Dass dabei die Steigung der Phillips-Kurve für den Euro-Raum, also das Ausmaß, mit dem die Inflation auf eine Änderung der konjunkturellen Lage reagiert, zuletzt größer geworden zu sein scheint, könnte auch Folge der tieferen und längeren Rezession und der Reformanstrengungen in einigen Euro-Ländern sein, so in Italien und in Spanien.

Für Deutschland lässt sich hingegen keine strukturelle Veränderung der Phillips-Kurven-Parameter feststellen. Hier ist der Einfluss realwirtschaftlicher Größen auf die Inflationsrate allerdings auch eher gering, was angesichts einer seit dem Jahr 2012 annähernd geschlossenen Outputlücke nicht überrascht. Es dominieren vielmehr außenwirtschaftliche Größen wie der Ölpreis und die Einfuhrpreise ohne Energie. [5]

Aufgabe des Eurosystems ist, dafür zu sorgen, dass mittelfristig die Inflationsrate im Einklang mit der angestrebten Rate von unter, aber nahe 2 % steht. Aber auch die Politik kann ihren Teil dazu beitragen, dass die gegenwärtige Phase zu geringer Inflationsraten eher früher als später endet.
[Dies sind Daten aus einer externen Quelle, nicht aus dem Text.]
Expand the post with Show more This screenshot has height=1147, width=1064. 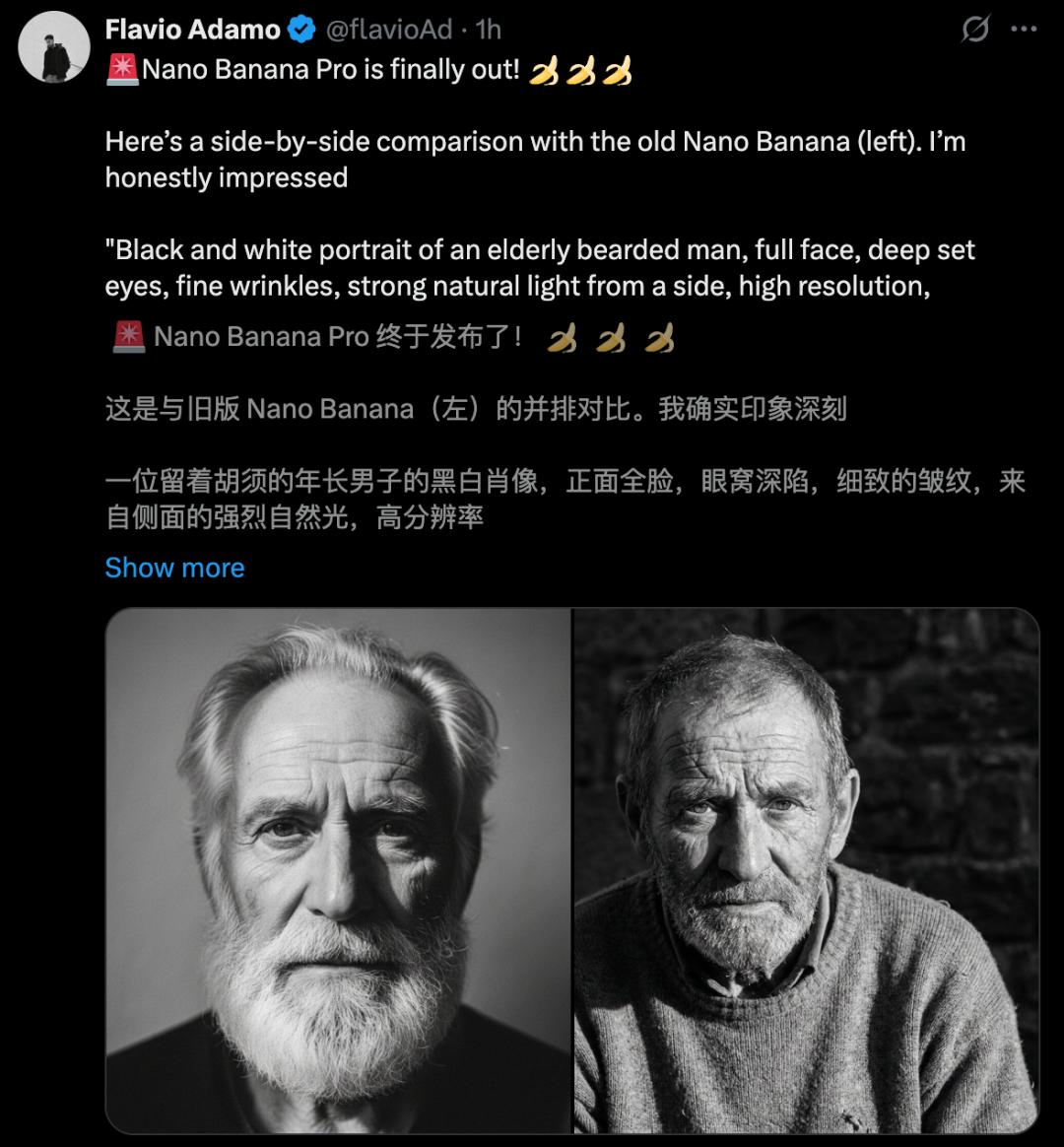pyautogui.click(x=174, y=568)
5 Danksagungen und Schluss

Meine Damen und Herren,

Herbert Giersch wird die Aussage zugeschrieben "Geld ist wie Sprache". Beides diene dem Austausch, Sprache dem von Gedanken, Geld dem von Eigentumsrechten. Und genauso wie Kommunikation nur dann funktionieren könne, wenn sich die Sprache nicht zu schnell ändere, könne Geld seinen Zweck als Tauschmittel nur dann erfüllen, wenn es im Wert stabil sei.

Die Arbeit der Stiftung Geld und Währung ist und bleibt wichtig. Darum möchte ich an dieser Stelle dem scheidenden Vorsitzenden des Stiftungsrats, Herrn Professor Remsperger, und dem scheidenden Vorsitzenden des Stiftungsvorstands, Herrn Dr. Friedmann, noch einmal ganz herzlich für ihren Einsatz für die Stiftung Geld und Währung danken.
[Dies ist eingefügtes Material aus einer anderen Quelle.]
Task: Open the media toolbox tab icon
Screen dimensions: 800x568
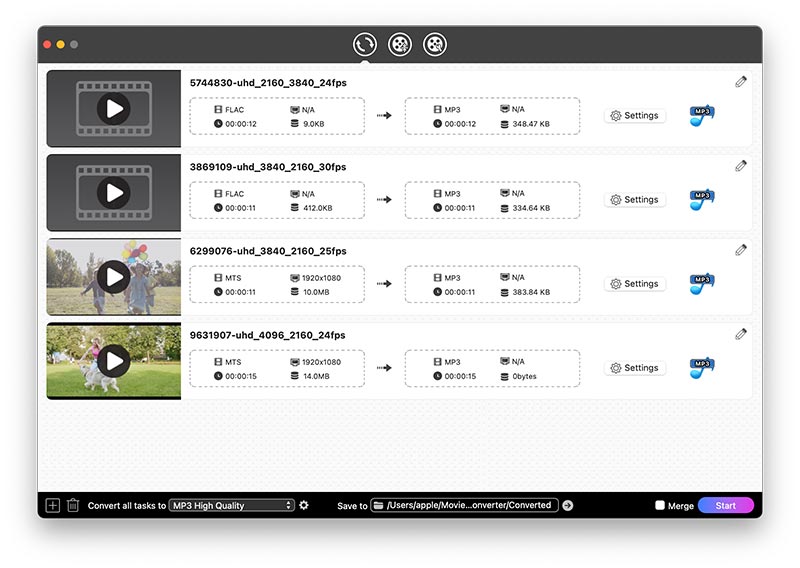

Beide sind ja verdiente Bundesbanker und eigentlich schon in Pension. Trotzdem haben Sie sich für die Stiftung noch einmal viele Jahre intensiv ins Zeug gelegt.

Lieber Herr Remsperger, lieber Herr Friedmann, Sie waren beide ein Glücksfall für die Stiftung. Herr Friedmann war lange unser Zentralbereichsleiter Volkswirtschaft. Herr Remsperger war elf Jahre Mitglied im Vorstand der Deutschen Bundesbank und hat nie den Kontakt zur Forschung verloren. Bis vor kurzem waren Sie zum Beispiel noch Lehrbeauftragter an der Goethe-Universität hier in Frankfurt.

Damit waren Sie beide bestens auf die Aufgaben in der Stiftung vorbereitet: Sie haben einen Überblick über den Stand der Wissenschaft und Ahnung von den politisch relevanten Fragestellungen. Das haben Sie durch die gelungene Auswahl der Förderprojekte eindrucksvoll bewiesen.

Es freut mich besonders, dass es der Stiftung gelungen ist, mit Herrn Professor Möllers und Herrn Ziebarth zwei ausgezeichnete Nachfolger zu finden. Sehr geehrter Herr Möllers, lieber Herr Ziebarth, ich wünsche Ihnen beiden eine glückliche Hand!


Fußnoten

  1. J R Barro (1996), Inflation and Growth. Federal Reserve Bank of St. Louis Review, May/June 1996.

  2. J Andrés und I Hernando (1997), Does Inflation Harm Economic Growth? Evidence for the OECD. NBER Working Paper No 6062.

  3. M Draghi (2015), Global and Domestic Inflation, Speech at the Economic Club of New York, 4. December 2015.

  4. V Constancio (2015), Understanding Inflation Dynamics and Monetary Policy, Panel Remarks at the Jackson Hole Economic Policy Symposium, Federal Reserve Bank of Kansas City, 29. August 2015.

  5. Deutsche Bundesbank (2016), Die Phillips-Kurve als Instrument der Preisanalyse und Inflationsprognose in Deutschland. Monatsbericht April 2016, S. 31 ff.